Elle soutient que les premiers juges ont commis une erreur de fait et une erreur d'appréciation en considérant qu'il n'y avait plus lieu de statuer sur les conclusions à fin d'injonction présentées par elle, au motif que M. A... était licencié depuis le 9 mars 2022, alors que la décision autorisant son licenciement fait actuellement l'objet d'un recours pendant.
Par un mémoire, enregistré le 6 mars 2024, le ministre du travail, de la santé et des solidarités demande à la cour d'annuler le jugement précité et de rejeter le recours formé par la société Métro France.
Il renvoie aux observations qu'il a présentées en première instance.
Par ordonnance du 7 mars 2024, la clôture d'instruction a été fixée au 8 avril 2024 en application de l'article L. 613-1 du code de justice administrative.

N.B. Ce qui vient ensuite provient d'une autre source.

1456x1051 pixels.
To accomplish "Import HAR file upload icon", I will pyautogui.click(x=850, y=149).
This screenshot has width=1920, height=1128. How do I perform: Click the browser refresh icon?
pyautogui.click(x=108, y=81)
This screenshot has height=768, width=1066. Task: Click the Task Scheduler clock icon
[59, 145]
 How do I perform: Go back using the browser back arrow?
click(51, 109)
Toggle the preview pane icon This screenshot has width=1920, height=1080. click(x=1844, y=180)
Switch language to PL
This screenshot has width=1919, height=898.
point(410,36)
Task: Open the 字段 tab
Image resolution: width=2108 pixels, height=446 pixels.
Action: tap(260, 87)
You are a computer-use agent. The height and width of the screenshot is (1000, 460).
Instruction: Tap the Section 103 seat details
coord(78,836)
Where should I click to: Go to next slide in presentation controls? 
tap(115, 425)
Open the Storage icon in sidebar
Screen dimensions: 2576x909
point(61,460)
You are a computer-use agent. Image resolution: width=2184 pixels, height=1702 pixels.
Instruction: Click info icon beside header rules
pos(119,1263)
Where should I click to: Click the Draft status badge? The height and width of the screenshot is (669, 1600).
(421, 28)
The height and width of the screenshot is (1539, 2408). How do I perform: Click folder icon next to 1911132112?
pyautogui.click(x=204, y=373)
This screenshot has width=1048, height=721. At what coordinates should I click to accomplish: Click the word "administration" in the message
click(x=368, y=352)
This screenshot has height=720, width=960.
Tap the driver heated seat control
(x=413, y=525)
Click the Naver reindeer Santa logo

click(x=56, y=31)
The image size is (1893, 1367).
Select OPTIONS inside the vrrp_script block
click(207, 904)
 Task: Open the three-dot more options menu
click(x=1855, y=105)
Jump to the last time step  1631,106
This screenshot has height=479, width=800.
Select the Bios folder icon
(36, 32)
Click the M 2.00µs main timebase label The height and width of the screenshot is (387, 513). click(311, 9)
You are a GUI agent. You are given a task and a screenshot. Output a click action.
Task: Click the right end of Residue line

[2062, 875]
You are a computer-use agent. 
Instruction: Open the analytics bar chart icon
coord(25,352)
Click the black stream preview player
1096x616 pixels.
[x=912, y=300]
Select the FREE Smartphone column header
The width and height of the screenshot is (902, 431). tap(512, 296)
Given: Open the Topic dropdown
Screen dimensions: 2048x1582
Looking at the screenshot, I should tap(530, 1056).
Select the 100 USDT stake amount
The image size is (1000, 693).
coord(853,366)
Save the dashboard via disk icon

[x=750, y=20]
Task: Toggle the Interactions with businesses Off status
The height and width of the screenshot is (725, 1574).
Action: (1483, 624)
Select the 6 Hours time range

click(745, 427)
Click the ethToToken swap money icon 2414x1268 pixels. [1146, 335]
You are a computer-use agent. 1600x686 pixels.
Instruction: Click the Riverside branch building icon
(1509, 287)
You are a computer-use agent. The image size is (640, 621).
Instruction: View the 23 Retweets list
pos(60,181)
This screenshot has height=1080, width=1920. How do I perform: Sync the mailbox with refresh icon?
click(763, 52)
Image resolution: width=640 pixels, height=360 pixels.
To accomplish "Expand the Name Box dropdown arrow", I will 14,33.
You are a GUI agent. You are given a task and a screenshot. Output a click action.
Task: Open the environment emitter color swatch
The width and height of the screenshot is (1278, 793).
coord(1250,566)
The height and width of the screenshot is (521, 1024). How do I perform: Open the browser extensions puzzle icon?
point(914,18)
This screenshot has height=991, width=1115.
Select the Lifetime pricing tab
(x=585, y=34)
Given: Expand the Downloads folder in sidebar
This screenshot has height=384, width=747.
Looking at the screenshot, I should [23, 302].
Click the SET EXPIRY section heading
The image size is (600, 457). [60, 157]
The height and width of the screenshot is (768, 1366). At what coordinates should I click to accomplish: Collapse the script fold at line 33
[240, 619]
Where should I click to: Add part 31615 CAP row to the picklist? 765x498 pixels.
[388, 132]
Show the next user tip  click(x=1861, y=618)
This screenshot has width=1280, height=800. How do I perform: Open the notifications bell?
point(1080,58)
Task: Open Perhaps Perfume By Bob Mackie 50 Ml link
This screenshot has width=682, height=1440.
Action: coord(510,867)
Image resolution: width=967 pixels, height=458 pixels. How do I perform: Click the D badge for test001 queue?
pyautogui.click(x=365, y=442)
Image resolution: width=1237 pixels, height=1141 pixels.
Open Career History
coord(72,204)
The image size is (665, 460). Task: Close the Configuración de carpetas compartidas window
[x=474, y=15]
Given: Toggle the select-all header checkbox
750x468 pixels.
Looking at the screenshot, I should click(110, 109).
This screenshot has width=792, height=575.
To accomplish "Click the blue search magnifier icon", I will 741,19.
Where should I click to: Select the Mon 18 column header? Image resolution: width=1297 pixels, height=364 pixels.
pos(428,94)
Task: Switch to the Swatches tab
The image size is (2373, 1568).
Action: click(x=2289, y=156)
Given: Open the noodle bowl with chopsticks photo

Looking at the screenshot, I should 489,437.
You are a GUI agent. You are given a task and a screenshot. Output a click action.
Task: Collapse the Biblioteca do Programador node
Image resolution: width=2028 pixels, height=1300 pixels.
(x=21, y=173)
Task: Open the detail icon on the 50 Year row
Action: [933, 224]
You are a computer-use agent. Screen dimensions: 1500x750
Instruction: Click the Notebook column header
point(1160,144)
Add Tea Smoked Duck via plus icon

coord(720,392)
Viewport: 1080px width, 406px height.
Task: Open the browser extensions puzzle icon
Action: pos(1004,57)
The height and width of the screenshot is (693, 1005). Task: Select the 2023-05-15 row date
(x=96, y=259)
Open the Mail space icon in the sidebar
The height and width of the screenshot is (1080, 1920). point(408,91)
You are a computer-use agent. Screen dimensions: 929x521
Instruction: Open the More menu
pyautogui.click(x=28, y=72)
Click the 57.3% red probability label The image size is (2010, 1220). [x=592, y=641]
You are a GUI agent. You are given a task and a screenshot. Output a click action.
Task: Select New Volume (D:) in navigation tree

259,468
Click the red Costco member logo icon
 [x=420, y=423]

II. Par une requête et des mémoires, enregistrés les 16 février 2023, 20 mars 2023 et 30 avril 2024, sous le n° 23VE00337, M. B... A..., représenté par Me Condemine, demande à la cour :
1°) d'annuler le jugement attaqué ;
2°) de rejeter la demande de la société Métro France ;
3°) de mettre à la charge de la société Métro France la somme de 2 000 euros au titre de l'article L. 761-1 du code de justice administrative.
Il soutient que :
- le principe du contradictoire a été méconnu lors de la consultation du comité d'entreprise ;
- ce vice a entaché la procédure de licenciement d'irrégularité, étant donné que le comité d'entreprise a rendu un avis favorable au licenciement.
Par un mémoire, enregistré le 6 mars 2024, le ministre du travail, de la santé et des solidarités demande à la cour d'annuler le jugement précité et de rejeter la demande de première instance de la société Métro France.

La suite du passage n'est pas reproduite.